▶ **Available records**:
################

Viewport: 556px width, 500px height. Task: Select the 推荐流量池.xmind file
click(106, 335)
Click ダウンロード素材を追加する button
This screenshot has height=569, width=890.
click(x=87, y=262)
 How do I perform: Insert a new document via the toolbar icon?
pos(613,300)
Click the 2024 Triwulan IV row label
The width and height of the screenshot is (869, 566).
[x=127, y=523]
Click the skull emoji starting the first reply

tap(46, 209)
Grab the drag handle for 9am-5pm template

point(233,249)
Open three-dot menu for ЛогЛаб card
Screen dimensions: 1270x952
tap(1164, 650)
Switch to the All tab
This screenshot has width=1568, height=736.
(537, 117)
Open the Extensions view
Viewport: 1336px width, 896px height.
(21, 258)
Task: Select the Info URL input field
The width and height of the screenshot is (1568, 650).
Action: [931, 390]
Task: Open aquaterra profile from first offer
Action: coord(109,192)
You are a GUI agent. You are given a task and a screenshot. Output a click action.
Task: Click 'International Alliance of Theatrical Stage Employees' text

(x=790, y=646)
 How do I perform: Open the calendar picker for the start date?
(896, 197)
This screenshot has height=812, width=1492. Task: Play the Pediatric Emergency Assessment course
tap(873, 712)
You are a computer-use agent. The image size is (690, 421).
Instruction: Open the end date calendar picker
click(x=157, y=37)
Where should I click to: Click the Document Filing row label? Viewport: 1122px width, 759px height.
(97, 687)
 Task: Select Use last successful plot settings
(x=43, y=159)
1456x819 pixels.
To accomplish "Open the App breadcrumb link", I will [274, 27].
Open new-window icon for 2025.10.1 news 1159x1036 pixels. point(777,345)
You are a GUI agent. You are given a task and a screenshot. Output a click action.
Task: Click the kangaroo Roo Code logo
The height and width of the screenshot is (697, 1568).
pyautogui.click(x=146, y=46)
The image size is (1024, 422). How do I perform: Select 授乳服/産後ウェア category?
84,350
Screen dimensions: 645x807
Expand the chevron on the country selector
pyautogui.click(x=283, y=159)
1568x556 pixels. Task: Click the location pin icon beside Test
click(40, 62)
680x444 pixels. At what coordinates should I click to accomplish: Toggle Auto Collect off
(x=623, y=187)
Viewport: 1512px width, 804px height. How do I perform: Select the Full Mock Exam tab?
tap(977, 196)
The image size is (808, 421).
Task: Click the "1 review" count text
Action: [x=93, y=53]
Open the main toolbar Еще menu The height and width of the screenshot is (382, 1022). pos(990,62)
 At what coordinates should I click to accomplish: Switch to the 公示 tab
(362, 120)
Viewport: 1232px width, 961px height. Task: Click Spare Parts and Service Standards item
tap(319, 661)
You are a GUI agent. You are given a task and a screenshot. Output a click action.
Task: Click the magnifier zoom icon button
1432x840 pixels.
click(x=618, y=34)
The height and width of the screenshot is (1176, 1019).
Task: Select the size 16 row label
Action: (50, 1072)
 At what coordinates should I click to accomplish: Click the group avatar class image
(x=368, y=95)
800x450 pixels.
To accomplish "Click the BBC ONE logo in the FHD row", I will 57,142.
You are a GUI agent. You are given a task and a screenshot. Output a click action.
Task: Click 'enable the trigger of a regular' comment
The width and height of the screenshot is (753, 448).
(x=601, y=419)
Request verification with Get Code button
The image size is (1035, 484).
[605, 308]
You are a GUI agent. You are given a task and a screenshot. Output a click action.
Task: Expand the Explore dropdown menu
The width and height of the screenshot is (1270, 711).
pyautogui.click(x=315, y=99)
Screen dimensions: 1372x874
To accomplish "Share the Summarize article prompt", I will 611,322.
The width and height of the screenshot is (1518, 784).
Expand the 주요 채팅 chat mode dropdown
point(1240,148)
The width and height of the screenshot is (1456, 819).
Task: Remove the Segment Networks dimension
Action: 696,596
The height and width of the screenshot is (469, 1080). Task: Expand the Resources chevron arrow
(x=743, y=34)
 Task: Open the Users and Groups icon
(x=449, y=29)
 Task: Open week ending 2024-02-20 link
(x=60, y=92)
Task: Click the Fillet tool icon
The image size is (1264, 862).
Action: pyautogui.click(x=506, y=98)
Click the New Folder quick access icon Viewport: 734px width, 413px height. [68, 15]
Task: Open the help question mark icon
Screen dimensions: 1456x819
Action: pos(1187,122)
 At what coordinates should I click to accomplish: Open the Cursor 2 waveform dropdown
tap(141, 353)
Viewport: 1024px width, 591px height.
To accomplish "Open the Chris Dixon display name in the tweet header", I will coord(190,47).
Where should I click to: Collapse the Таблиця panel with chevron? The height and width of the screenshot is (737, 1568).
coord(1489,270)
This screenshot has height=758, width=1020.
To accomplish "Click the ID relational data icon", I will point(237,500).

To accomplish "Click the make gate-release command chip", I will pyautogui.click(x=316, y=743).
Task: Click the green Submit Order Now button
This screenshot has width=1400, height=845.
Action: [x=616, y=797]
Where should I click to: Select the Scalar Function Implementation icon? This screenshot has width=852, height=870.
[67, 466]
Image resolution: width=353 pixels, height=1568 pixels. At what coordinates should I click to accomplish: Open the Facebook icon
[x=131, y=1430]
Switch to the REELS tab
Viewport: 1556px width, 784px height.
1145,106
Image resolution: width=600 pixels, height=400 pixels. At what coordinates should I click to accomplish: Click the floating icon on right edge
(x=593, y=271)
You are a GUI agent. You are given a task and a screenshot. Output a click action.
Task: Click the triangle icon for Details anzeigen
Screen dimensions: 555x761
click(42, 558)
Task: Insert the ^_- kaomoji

################

▶ **Written exercise**:
Rewrite the records from the line with "The height and width of the screenshot is (469, 1080)." to the line with "Click the New", changing "Fillet" to "Chamfer" and keeping everything else the same. Return only those lines.

▶ **Task output**:
The height and width of the screenshot is (469, 1080). Task: Expand the Resources chevron arrow
(x=743, y=34)
 Task: Open the Users and Groups icon
(x=449, y=29)
 Task: Open week ending 2024-02-20 link
(x=60, y=92)
Task: Click the Chamfer tool icon
The image size is (1264, 862).
Action: pyautogui.click(x=506, y=98)
Click the New Folder quick access icon Viewport: 734px width, 413px height. [68, 15]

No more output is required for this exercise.